1. DEVELOPMENT OF SPINAL CORD AND VERTEBRAL COLUMN
Prof. Mujahid Khan

2. Origin of Nervous System
The nervous system develops from the neural plate
It is a thickened, slipper shaped area of embryonic ectoderm
The neural tube differentiates into the CNS
The neural crest gives rise to cells that form most of the PNS and ANS, consisting of cranial, spinal and autonomic ganglia

4. Origin of Nervous System
Neurulation begins during the early part of the fourth week
The cranial (upper) two thirds of the neural plate and tube represent the future brain
The caudal (lower) one third of neural plate and tube represents the future spinal cord

5. Development of Spinal Cord
The lateral walls of the neural tube thicken
Gradually reducing the size of the neural canal until only a minute central canal of the spinal cord is present

7. Development of Spinal Cord
These neuroepithelial cells give rise to all neurons and macroglial cells in the spinal cord
Soon a marginal zone composed of the outer parts of the neuroepithelial cells becomes recognizable
This zone becomes the white matter of the spinal cord

9. Development of Spinal Cord
The primordial supporting cells of the central nervous system, glioblasts or spongioblast differentiate from neuroepithelial cells
This occurs after neuroblast formation has ceased
Some glioblasts become astroblasts and later astrocytes
Other cells become oligodendroblasts and later oligodendrocytes

11. Development of Spinal Cord
Proliferation and differentiation of neuroepithelial cells in the developing spinal cord produce thick walls but thin roof and floor plates
Differential thickening of the lateral walls of the spinal cord soon produces a shallow longitudinal groove on each side called sulcus limitans

13. Development of Spinal Cord
Sulcus limitans separates the dorsal part the alar plate from the ventral part, the basal plate
The alar and basal plates produce longitudinal bulges extending through most of the length of developing spinal cord
The alar and basal plates are later associated with afferent and efferent functions respectively

14. Development of Spinal Cord
Cell bodies in the alar plates form the dorsal gray columns that extend the length of the spinal cord
In transverse sections of the cord, these columns are the dorsal gray horns
Neurons in these columns constitute afferent nuclei
Groups of these nuclei form the dorsal gray column

16. Development of Spinal Cord
As the basal plates enlarge, they bulge ventrally on each side of the median plane
As this occurs, the ventral median septum forms and a deep longitudinal groove, the ventral median fissure develops on the ventral surface of the spinal cord

17. Myelination of Nerve Fibers
Myelin sheath in the spinal cord begin to form during the late fetal period
Is continue to form during the first postnatal year
The myelin sheaths surrounding nerve fibers within the spinal cord are formed by oligodendrocytes

19. Myelination of Nerve Fibers
The plasma membrane of oligodendrocytes wrap around the axon
The myelin sheaths around the axons of peripheral nerve fibers are formed by the plasma membranes of neurolemma (Schwann) cells
Neurolemma or Schwann cells are analogous to oligodendrocytes
These cells are derived from neural crest cells

20. Somites
Paraxial mesoderm differentiates and begins to divide into cuboidal bodies called somites by the end of 3rd week
These blocks of mesoderm are located on each side of developing neural tube
About 38 pairs of somites form during the somite period of human development ( days)

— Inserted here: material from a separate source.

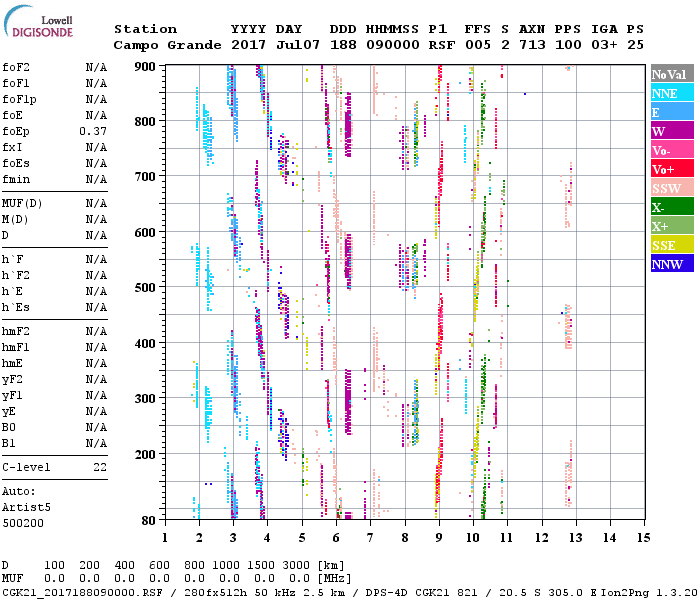700x600 pixels.
Task: Click the 900 mark on height axis
Action: click(x=147, y=67)
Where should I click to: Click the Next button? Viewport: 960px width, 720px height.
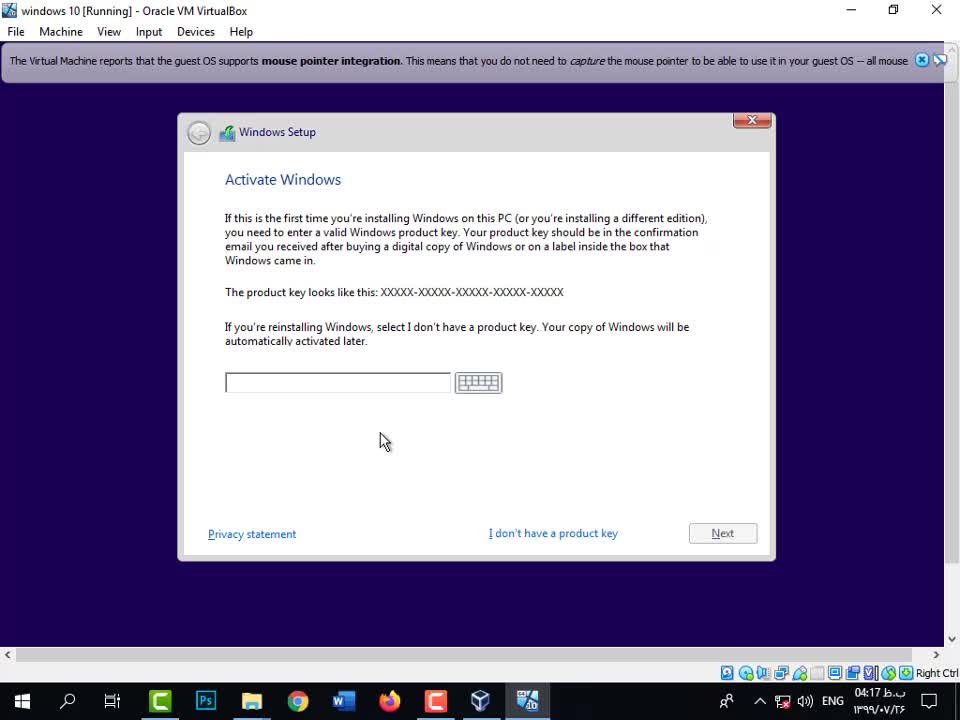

22. Somites Each somite differentiates into two parts:
The ventromedial part is sclerotome
Its cells form the vertebrae and ribs
The dorsolateral part is the dermomyotome
Cells from myotome form myoblasts
Cells from dermatome form the dermis

24. Vertebral Column
During the precartilaginous or mesenchymal stage, mesenchymal cells are found in three main areas:
Around the notochord
Surrounding the neural tube
In the body wall

26. Vertebral Column
In a frontal section of a 4 week embryo, the sclerotomes appear as paired condensations of mesenchymal cells around the notochord
Each sclerotome consists of loose cells cranially and packed cells caudally

27. Intervertebral Disc
Some packed cells move cranially, where they form the intervertebral disc
The remaining densely packed cells fuse with the loose cells of the immediately caudal sclerotome to form the mesenchymal centrum
Centrum is a primordium of the body of a vertebra

28. Vertebral Body
Thus each centrum develops from two adjacent sclerotomes and becomes an intersegmental structure
The nerves lie in close relationship to the IV discs

30. Nucleus Pulposus
The notochord degenerates and disappears where it is surrounded by the developing vertebral bodies
Between the vertebrae, the notochord expands to form the gelatinous center of the intervertebral disc called nucleus pulposus
The nucleus later surrounded by circularly arranged fibers that form the anulus fibrosus

31. Vertebral Column
The nucleus pulposus and anulus fibrosus together constitute the IV disc
The mesenchymal cells (connective tissues), surrounding the neural tube, form the vertebral arch

33. Cartilaginous Stage
During the sixth week chondrification centers appear in each mesenchymal vertebra

34. Bony Stage
Ossification of typical vertebrae begins during the embryonic period
It usually ends by the twenty-fifth year

36. Bony Stage
Three primary centers are present by the end of the embryonic period:
One in the centrum
One in each half of the vertebral arch
Ossification becomes evident in the vertebral arches during the eighth week

37. Bony Stage
At birth each vertebra consists of three bony parts connected by cartilage
The bony halves of the vertebral arch usually fuse during the first 3 to 5 years
The arches first unite in the lumber region
This union progresses cranially

39. Bony Stage
These articulations permit the vertebral arches to grow as the spinal cord enlarges
These joints disappear when the vertebral arch fuses with the centrum during the third to sixth years

40. Bony Stage
Five secondary ossification centers appear in the vertebrae after puberty:
One for the tip of the spinous process
One for the tip of each transverse process
One on the superior and one on the inferior rim of the vertebral body

42. Bony Stage
All secondary centers unite with the rest of the vertebra around 25 years of age

43. Spina Bifida
Failure of fusion of the halves of the vertebral arches result in major defect called spina bifida
It occurs more frequently in girls than boys
Most cases are open and covered by a thin membrane
The closed spina bifida or spina bifida occulta is covered by a thick membrane of skin

45. Spina Bifida Occulta
It occurs in L5 or S1 vertebrae in about 10% of otherwise normal people
In its most minor form, the only evidence of its presence may be a small dimple with a tuft of hair arising from it
It usually produces no clinical symptom

46. Spina Bifida Cystica It is a severe type of spina bifida
It involves protrusion of the spinal cord and/or meninges through the defect in the vertebral arches
It is called cystic because of a cyst like sac associated with these anomalies
It occurs about once in every 1000 births

48. THE END